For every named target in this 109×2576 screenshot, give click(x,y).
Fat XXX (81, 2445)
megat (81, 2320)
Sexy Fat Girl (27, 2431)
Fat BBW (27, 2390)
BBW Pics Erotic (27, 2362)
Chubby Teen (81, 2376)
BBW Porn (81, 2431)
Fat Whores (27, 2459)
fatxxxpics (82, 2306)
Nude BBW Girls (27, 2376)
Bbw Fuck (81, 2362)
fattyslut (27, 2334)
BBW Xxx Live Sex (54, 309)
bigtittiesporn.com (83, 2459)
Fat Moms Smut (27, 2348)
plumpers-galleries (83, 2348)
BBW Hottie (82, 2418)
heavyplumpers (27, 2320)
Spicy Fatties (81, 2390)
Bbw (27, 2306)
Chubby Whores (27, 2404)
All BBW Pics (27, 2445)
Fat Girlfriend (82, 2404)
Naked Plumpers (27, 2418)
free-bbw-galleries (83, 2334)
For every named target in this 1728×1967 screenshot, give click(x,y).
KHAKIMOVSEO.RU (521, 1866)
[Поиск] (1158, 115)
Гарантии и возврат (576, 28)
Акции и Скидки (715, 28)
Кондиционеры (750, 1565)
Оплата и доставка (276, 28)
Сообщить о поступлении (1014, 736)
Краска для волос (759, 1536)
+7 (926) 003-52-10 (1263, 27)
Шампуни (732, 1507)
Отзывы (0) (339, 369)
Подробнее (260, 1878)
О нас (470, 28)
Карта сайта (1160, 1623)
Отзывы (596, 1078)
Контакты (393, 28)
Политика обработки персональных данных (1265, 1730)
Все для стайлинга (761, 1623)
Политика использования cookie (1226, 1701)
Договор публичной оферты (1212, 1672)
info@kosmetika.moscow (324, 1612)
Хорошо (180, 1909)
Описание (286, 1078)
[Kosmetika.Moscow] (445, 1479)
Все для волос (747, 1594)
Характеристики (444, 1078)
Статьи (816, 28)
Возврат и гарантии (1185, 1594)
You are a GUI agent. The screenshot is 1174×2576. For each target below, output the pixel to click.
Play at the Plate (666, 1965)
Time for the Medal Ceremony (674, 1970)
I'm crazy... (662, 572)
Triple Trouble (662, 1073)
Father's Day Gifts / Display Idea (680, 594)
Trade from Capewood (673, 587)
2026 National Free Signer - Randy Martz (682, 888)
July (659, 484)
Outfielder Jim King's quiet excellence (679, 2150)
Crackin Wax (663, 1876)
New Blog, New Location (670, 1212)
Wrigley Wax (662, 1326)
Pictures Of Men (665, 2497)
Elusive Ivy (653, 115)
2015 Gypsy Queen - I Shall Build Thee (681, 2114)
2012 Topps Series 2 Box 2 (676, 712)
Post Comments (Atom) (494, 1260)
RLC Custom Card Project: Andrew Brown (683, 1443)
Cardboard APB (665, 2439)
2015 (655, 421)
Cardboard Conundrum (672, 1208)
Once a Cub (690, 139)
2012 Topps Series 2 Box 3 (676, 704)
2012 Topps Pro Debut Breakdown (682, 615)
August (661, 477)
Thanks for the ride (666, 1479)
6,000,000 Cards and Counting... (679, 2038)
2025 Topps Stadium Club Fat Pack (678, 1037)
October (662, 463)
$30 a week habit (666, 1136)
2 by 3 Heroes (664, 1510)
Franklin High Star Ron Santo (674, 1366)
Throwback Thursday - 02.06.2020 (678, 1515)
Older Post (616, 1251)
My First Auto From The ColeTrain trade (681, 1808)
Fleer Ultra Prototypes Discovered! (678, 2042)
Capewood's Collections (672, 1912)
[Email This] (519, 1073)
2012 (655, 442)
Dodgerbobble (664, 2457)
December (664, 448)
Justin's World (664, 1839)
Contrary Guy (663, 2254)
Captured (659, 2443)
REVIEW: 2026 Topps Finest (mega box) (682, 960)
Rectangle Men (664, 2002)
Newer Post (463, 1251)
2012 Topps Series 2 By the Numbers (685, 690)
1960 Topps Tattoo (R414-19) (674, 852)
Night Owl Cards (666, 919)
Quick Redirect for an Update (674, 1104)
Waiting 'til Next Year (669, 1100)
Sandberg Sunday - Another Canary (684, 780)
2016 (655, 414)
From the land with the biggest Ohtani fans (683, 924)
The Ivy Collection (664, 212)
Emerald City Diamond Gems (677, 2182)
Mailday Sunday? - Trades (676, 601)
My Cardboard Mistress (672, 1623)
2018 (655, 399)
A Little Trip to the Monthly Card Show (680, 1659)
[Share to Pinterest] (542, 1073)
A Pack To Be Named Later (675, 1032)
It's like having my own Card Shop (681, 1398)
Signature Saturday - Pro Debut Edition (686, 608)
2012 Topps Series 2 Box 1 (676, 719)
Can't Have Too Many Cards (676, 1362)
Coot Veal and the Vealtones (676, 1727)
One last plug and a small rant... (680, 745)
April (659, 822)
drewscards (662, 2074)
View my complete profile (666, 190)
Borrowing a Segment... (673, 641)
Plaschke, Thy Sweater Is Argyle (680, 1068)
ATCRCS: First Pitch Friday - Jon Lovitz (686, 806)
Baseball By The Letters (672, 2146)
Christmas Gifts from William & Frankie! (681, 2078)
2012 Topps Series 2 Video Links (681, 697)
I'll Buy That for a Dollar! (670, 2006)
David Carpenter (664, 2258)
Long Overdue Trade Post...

──────────

Going through the entries above line by line, work out how many lines include the word "Sunday". Only the number is required.

2